* Your task
Below are several records. Retype exactly those lines running from the one with "Open recent ws://localhost:8765 connection" through the one with "Given: Click the first", end lines included, and no others.
Source material section start
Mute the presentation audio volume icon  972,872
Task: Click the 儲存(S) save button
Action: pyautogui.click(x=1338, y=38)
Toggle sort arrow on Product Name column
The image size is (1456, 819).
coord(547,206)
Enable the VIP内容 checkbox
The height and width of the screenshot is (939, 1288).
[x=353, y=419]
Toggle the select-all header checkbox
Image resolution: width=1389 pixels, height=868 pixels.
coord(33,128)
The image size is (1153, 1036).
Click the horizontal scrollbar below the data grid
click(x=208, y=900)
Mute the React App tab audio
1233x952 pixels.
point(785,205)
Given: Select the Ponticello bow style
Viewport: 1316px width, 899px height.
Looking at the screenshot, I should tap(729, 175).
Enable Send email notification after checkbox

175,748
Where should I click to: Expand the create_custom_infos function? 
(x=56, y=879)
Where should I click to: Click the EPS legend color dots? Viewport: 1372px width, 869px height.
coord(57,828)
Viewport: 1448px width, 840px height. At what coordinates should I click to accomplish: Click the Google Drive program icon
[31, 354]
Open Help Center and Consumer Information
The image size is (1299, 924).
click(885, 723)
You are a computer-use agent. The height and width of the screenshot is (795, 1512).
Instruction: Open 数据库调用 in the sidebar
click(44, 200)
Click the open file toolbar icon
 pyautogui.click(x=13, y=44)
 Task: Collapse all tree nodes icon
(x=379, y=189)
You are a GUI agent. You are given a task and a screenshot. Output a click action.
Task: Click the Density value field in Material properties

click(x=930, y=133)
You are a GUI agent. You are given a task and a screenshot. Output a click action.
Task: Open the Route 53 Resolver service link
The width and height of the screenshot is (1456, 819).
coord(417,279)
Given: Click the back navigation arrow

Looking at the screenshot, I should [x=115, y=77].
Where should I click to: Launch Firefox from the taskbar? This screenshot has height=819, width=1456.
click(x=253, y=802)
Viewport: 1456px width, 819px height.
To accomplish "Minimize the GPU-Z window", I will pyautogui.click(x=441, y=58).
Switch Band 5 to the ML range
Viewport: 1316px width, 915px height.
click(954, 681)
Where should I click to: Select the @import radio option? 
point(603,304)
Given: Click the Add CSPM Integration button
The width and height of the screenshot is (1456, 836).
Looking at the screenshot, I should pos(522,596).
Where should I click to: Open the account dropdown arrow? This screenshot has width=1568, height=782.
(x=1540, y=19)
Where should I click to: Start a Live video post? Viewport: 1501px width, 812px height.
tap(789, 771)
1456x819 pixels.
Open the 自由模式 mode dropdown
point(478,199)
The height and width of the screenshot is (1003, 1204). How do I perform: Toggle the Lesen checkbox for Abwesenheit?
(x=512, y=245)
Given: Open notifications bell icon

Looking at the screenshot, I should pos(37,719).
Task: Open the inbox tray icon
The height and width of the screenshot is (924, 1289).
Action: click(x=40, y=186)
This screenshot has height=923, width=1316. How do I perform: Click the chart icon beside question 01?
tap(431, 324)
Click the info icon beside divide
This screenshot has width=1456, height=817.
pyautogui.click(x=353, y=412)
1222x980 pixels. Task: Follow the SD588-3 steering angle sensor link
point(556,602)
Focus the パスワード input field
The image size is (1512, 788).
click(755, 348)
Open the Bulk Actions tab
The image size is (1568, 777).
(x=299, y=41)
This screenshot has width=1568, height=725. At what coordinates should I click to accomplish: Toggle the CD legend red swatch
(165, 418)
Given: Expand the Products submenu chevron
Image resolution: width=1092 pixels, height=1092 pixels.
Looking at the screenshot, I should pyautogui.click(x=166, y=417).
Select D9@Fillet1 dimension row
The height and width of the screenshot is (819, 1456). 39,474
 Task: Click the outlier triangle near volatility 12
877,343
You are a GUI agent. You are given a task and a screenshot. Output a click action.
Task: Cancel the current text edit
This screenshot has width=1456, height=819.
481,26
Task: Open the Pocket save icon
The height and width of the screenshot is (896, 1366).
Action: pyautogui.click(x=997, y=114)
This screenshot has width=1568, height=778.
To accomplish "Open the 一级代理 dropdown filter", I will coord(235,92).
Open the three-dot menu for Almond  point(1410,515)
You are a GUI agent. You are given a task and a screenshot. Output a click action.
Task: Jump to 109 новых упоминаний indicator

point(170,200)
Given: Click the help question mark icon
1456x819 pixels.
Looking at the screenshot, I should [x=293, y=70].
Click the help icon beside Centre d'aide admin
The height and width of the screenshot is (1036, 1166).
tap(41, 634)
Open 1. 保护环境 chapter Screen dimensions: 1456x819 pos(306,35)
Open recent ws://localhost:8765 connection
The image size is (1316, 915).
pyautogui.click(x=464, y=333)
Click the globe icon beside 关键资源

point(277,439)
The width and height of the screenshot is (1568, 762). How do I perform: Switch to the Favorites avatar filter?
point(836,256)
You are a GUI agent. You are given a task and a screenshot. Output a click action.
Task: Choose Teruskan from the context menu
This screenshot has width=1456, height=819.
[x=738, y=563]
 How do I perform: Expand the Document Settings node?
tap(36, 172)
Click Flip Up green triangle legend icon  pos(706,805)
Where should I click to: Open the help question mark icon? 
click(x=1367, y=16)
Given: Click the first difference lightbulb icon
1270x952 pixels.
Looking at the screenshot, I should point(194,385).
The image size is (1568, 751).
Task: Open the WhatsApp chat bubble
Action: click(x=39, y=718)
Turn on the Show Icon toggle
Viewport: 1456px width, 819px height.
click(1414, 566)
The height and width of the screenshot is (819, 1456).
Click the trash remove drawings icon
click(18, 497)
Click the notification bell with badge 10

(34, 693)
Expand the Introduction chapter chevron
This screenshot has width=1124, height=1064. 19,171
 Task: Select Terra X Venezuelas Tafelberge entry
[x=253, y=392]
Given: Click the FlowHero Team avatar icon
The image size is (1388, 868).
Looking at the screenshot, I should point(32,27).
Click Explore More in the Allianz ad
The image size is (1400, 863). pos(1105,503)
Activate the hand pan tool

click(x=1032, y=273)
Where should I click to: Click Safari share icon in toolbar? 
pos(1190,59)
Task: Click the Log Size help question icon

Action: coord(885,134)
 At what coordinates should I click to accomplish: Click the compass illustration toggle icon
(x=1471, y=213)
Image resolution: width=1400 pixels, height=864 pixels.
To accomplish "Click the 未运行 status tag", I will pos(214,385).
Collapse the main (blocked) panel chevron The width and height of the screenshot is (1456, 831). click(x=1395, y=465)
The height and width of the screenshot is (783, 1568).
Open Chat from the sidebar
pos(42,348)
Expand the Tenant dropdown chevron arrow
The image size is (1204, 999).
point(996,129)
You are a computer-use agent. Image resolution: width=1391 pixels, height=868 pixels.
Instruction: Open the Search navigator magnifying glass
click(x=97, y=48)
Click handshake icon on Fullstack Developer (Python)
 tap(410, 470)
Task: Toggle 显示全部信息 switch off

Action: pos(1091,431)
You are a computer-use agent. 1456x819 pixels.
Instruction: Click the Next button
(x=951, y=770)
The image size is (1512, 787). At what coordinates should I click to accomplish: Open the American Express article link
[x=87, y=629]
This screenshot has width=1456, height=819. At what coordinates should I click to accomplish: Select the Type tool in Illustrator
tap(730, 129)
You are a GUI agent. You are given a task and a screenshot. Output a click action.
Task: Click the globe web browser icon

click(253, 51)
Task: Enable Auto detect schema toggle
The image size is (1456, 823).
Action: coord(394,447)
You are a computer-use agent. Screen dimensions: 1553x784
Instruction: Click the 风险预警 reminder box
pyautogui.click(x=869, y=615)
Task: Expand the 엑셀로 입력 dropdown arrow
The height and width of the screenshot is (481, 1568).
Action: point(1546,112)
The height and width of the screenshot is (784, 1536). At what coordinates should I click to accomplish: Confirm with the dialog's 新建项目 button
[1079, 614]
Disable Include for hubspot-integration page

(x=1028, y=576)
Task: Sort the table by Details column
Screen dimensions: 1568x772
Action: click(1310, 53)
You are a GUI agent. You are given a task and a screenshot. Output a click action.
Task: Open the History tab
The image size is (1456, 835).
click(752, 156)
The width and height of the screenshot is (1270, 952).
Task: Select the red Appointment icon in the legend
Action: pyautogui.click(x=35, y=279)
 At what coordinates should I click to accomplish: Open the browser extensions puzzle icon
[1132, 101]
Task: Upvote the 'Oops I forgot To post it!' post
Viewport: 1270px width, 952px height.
Source material section end
* Task answer
Open recent ws://localhost:8765 connection
The image size is (1316, 915).
pyautogui.click(x=464, y=333)
Click the globe icon beside 关键资源

point(277,439)
The width and height of the screenshot is (1568, 762). How do I perform: Switch to the Favorites avatar filter?
point(836,256)
You are a GUI agent. You are given a task and a screenshot. Output a click action.
Task: Choose Teruskan from the context menu
This screenshot has width=1456, height=819.
[x=738, y=563]
 How do I perform: Expand the Document Settings node?
tap(36, 172)
Click Flip Up green triangle legend icon  pos(706,805)
Where should I click to: Open the help question mark icon? 
click(x=1367, y=16)
Given: Click the first difference lightbulb icon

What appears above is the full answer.